Laut Politikern und Organisatoren lassen die Spiele insgesamt zweieinhalb Millionen neue Jobs entstehen. Aber auch diese Rechnung geht nicht auf. Zwar spricht auch die Nichtregierungsorganisation von bis zu 1,5 Millionen Arbeitsmigranten, die mittlerweile auf Delhis Baustellen schuften. Doch diese Jobs seien nun einmal nicht dauerhaft, nach Abschluß der Arbeiten gebe es für die meisten keine Folgeaufträge. Und daß selbst die enorme Zahl an Arbeitskräften nicht die pünktliche Fertigstellung der Bauten sichern kann, ist nur ein weiterer Beleg dafür, wie weit Anspruch und Wirklichkeit auseinanderklaffen.

Der größte Skandal ist, was sich auf den Baustellen fernab kritischer Blicke abspielt. Statt menschenwürdiger Einkommen für Hunderttausende Familien sind Ausbeutung mittels Lohndumping, unbezahlte Überstunden und fehlender Arbeitsschutz an der Tagesordnung. Niemand kontrolliert die Firmen, wieviel sie zahlen und unter welchen Bedingungen sie die Arbeiter sich placken. Eher im Gegenteil: Der Termindruck zur Fertigstellung wird unmittelbar an diese Menschen weitergegeben. Schon im Herbst 2009 hatten einheimische Medien über Baustellen der Metro geschrieben, daß Arbeiter im Einzelfall 55-Stunden-Schichten schieben mußten. Die U-Bahn soll das wichtigste Transportmittel zu den Spielen werden. Aber selbst bei der Vervollkommnung von Phase II des Streckennetzes zeichnen sich Probleme ab, die Termine zu halten.

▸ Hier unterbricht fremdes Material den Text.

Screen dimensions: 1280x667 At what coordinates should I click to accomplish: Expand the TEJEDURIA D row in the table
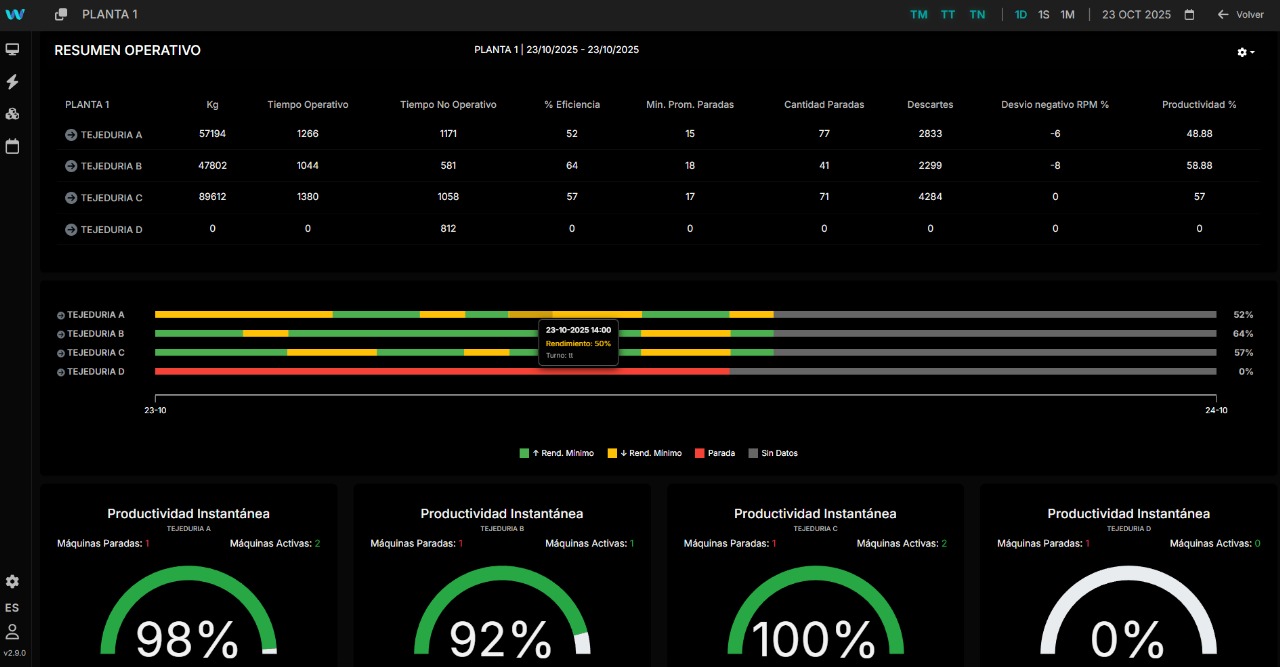pyautogui.click(x=70, y=229)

Die Liste der skandalösen Praktiken von Baufirmen, die von den Auftraggebern in Kauf genommen oder geduldet werden, reicht bis zu Kinderarbeit. Anfang Februar berichteten britische, australische und neuseeländische Zeitungen beinahe zeitgleich über Mädchen und Jungen im kaum schulfähigen Alter, die bereits zu Erwachsenenarbeit herangezogen werden. Kinder schleppen Steine, helfen beim Anlegen von Leitungskanälen - die australische Herald Sun, der britische Guardian und andere druckten die Bilder. Getan hat sich nichts.

Da nach einem neuen Gesetz bei Baustellen ein Prozent des Finanzvolumens in Sozialmaßnahmen für die Arbeiter fließen soll, stehen nach Schätzungen an die 70 Millionen Dollar (etwa 54586000Euro)bereit. Lediglich eine fünfstellige Summe soll die Adressaten bisher erreicht haben. Dafür rechnet selbst ­Delhis Chefministerin Sheila Dixit (Kongreßpartei) nach den Spielen mit drei Millionen zusätzlichen Obdachlosen in der Stadt. »Wer einmal kommt, der geht nicht wieder«, sagte sie kürzlich dem Wochenmagazin Outlook.